Since the ionosphere changes conditions, much like Earth’s weather, there are good days and bad days for using it as a means of communications. The experiment took place on average days — not the worst that a radio operator could encounter but not the best, either, he said.
In addition, brand new ALE capability, known as 4G ALE, makes HF linking easier, faster and more reliable than ever before, while taking full advantage of wider channels. Its 4G ALE adds the spectral sensing parameter, as well as other signal enhancing characteristics, to create a new protocol that not only automatically determines the optimal bandwidth but also links much faster than legacy 2G or 3G ALE. Spectral sensing ensures that the established link not only has the best signal, but also the maximum available bandwidth. And it does it all without any operator intervention.
New HF Wideband Technology
Eric E. Johnson Klipsch School of Electrical and Computer Engineering New Mexico State University discusses a few example applications in which the higher data rate of the wider-bandwidth waveforms could offer a qualitative improvement in mission performance.
Currently, most UAV video is sent via satellite or lineof-sight radio channels. WBHF offers the intriguing possibility of beyond line-of-sight communications to and from a UAV via HF radio. Of course, powering an HF transmitter and mounting an HF antenna on a UAV pose challenges.

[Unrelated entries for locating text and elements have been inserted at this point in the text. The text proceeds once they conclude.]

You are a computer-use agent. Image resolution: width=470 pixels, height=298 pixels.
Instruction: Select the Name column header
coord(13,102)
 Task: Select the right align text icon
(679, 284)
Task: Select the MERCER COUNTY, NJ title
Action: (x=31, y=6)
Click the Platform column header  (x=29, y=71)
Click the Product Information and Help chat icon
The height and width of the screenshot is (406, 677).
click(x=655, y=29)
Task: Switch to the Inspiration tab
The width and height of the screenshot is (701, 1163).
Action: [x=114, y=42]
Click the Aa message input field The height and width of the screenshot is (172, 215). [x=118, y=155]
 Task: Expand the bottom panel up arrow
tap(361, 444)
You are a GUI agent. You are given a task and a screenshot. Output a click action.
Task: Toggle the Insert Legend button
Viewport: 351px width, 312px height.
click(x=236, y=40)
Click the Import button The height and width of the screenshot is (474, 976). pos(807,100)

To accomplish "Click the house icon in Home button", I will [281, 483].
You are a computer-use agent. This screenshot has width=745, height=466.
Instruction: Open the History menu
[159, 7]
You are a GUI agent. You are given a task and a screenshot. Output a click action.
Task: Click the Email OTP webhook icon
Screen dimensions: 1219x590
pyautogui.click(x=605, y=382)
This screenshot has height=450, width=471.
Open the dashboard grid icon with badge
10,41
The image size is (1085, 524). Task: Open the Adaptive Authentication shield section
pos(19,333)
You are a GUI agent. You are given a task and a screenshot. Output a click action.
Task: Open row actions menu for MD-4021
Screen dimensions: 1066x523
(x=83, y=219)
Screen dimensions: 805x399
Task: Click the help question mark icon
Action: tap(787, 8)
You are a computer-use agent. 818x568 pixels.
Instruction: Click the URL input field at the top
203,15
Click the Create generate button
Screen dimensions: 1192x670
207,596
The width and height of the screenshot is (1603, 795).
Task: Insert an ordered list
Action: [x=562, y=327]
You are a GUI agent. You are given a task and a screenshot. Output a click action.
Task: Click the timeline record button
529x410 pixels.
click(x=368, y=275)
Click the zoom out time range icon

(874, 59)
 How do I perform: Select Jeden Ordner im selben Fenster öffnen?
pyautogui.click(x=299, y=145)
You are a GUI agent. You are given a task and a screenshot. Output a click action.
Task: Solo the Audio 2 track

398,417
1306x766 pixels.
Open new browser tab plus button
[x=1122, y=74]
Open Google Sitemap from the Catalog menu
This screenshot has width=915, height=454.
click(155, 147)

A link is established as soon as the aircraft comes within extended line of sight. At this extreme range, the path loss may be as much as 100 dB greater than when the aircraft passes near the ground transmitter, so the data rate must adapt to the varying SNR during the link.
A somewhat less challenging opportunity for delivering video over WBHF arises with ground forces in mountainous or dense urban terrain, where near-vertical incidence skywave (NVIS) is used to overcome the lack of line-of-sight between a video source and its users.
For our third example application, consider the one-tomany communication involved in maintaining a common operating picture (COP) among vessels in a naval battle group. Propagation is via the (relatively benign) surface wave channel, but nodes in this HF LAN must share the channel. Often, a token passing channel access protocol is used.